What to do:
a: According to the excerpt on exploring sets of IRs for bottleneck processes, how is hardware area estimated?
b: Write the next part of the excerpt on exploring sets of IRs for bottleneck processes, starting after its final sentence.

Excerpt to read:
After an exploration, designers get a mapping and its best set of IRs on bottleneck processes. The best set of IRs indicates how much bottleneck processes should be improved to satisfy the design constraints for the mapping. In addition, exploration on different mappings may bring better ones. Thus, designers can easily find the best mapping and its set of IRs on bottleneck processes among several pairs of them.

**STEP I** From base\_set\_IRs, new sets of IRs are generated by a function GenerateNewSetsIRs. Only an IR in base\_set\_IRs is increased at once. Before the exploration, designers have to define static increasing number. Generating new sets of IRs on all IRs, the number of new sets is twice the number of processes in maximum.

**STEP II** Execution time and hardware area are estimated for all sets of IRs in sets\_IRs. Trace-based estimation tools [7, 8] are assumed to be used to estimate the entire execution time with IRs. The tools usually take profiles of process

execution time as input. For that, the tools can estimate the entire execution time with IRs by arranging the profiles of execution time. Hardware area is estimated by summation of the area of hardware modules. Area of hardware module is reduced when the hardware area is estimated with IRs.

**STEP III** Sets of IRs are evaluated by the cost function (costFunction) to determine the best set of IRs. Better set of IR is assumed to have smaller value. Without this evaluation, only an IR of a process may be increased. This causes to produce unrealizable value of IR such as 100%. The definition of the cost function is described in Sect. 3.4.

Records provided:

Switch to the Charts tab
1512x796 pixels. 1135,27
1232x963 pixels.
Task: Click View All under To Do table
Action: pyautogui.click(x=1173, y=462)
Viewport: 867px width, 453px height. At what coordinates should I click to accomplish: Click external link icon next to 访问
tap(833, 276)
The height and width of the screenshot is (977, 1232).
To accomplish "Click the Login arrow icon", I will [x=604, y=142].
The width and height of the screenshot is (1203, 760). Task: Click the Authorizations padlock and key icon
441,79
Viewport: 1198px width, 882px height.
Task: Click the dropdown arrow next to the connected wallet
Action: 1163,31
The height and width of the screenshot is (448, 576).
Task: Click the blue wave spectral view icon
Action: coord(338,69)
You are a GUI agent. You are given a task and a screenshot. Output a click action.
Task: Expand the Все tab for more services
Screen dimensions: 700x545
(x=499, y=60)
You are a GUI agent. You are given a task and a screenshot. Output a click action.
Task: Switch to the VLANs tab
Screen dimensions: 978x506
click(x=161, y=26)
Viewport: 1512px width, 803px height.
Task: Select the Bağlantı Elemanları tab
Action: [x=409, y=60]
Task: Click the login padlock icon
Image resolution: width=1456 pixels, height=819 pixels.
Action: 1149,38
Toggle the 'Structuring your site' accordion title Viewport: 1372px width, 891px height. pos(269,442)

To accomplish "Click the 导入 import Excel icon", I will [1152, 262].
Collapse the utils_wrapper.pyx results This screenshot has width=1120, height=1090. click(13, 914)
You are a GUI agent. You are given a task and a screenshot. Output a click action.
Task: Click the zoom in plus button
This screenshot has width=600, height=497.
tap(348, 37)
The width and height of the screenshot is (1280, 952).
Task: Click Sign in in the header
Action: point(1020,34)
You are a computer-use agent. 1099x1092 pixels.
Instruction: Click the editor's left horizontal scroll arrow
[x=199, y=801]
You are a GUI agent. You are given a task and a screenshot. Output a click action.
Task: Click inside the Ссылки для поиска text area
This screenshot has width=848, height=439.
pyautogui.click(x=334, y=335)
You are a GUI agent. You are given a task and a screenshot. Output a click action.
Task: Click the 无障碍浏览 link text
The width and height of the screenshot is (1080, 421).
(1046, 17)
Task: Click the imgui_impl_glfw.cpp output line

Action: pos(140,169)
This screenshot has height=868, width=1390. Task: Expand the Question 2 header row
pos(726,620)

Responses per task:
a: By summing the area of the hardware modules.

b:
**STEP IV** A function, MinEval, returns a set of IRs that has minimum evaluated value. Because better set of IRs has smaller value, this step selects the best set of IRs among the generated sets of IRs. The selected set of IRs become base\_set\_IRs for further exploration.

#### 3.4 Detail of cost function

In order to determine better sets of IRs, we propose a cost function (costFunction). First of all, the set of IRs should make a mapping satisfy the design constraints because this is the main purpose. So the cost function allows IRs to increase their values. Secondly, the set of IRs should not have impossible values of IRs such as 100%. So the cost function have to prevent that a set of IRs includes such impossible values. Thirdly, there may be some processes that are no longer improved. Such processes should not be listed to improve more. From these points, the cost function should have three features below. Note that smaller value is assumed to be better.

- 1. The value of cost function gets smaller (better) when the estimated execution time and hardware area close to the design constraints (the values of IRs get larger).
- 2. The value of cost function should be larger for large IRs to prevent impossible values of IRs.
- 3. Designers can set easiness of improvement on all processes separately.

For first feature, distance (dis) between estimated values and design constraints is used. For second feature, penalty (penal) depending on IRs is used. Third feature is handled by introducing values of easiness for processes.

There are three kind of parameters determined by designers before the exploration starts. Note that xxx should be either "exe" or "area" indicating execution time or hardware area, respectively.

- $-\ target_{xxx}$  : value of design constraints for exe/area
- $-ease_{p\_xxx}$ : value of easiness to improve process p for exe/area
- $max_{xxx}$ : maximum value of exe/area

The inputs of the cost function are estimated values of execution time  $(est_{exe})$  and hardware area  $(est_{area})$ , and a set of IRs  $(rate_{p\_xxx})$ . The cost function consists of distance (dis) and penalty (penal). It returns its value (eval) by (1).

$$eval = dis + penal$$
 (1)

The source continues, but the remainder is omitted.